Stored data:
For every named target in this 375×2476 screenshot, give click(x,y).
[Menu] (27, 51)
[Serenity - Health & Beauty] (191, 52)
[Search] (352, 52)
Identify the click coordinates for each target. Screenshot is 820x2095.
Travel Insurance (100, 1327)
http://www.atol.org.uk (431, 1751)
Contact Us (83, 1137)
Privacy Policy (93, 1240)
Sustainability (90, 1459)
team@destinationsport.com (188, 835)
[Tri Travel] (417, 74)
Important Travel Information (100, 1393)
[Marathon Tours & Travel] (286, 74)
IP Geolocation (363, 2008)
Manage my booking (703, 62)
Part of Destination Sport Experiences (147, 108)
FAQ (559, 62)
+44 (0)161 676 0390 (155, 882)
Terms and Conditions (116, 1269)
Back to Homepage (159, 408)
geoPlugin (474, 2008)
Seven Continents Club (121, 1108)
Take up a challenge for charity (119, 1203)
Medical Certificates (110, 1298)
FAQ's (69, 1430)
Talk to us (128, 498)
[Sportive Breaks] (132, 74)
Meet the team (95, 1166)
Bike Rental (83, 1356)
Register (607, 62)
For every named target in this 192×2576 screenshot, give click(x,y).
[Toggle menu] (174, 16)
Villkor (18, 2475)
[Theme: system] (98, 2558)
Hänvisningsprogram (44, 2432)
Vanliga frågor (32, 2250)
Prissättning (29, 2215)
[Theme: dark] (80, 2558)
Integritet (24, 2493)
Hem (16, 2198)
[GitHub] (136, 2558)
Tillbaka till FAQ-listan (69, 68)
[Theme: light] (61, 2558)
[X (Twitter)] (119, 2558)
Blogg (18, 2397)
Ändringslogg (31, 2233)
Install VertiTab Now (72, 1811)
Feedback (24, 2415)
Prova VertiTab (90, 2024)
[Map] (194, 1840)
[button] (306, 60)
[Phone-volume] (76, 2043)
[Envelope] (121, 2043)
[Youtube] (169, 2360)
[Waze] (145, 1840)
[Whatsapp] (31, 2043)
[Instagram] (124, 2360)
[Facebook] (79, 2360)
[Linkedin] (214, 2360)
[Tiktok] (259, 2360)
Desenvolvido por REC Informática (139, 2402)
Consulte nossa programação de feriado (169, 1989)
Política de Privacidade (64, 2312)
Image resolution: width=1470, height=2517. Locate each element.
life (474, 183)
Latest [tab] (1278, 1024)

§ **Assigned task**
Out of the data above, transcribe exactly and only the lines starting with the line that has "[Toggle menu] (174, 16)" and going on through the line that has "Política de Privacidade (64, 2312)", both included.

§ **Your solution**
[Toggle menu] (174, 16)
Villkor (18, 2475)
[Theme: system] (98, 2558)
Hänvisningsprogram (44, 2432)
Vanliga frågor (32, 2250)
Prissättning (29, 2215)
[Theme: dark] (80, 2558)
Integritet (24, 2493)
Hem (16, 2198)
[GitHub] (136, 2558)
Tillbaka till FAQ-listan (69, 68)
[Theme: light] (61, 2558)
[X (Twitter)] (119, 2558)
Blogg (18, 2397)
Ändringslogg (31, 2233)
Install VertiTab Now (72, 1811)
Feedback (24, 2415)
Prova VertiTab (90, 2024)
[Map] (194, 1840)
[button] (306, 60)
[Phone-volume] (76, 2043)
[Envelope] (121, 2043)
[Youtube] (169, 2360)
[Waze] (145, 1840)
[Whatsapp] (31, 2043)
[Instagram] (124, 2360)
[Facebook] (79, 2360)
[Linkedin] (214, 2360)
[Tiktok] (259, 2360)
Desenvolvido por REC Informática (139, 2402)
Consulte nossa programação de feriado (169, 1989)
Política de Privacidade (64, 2312)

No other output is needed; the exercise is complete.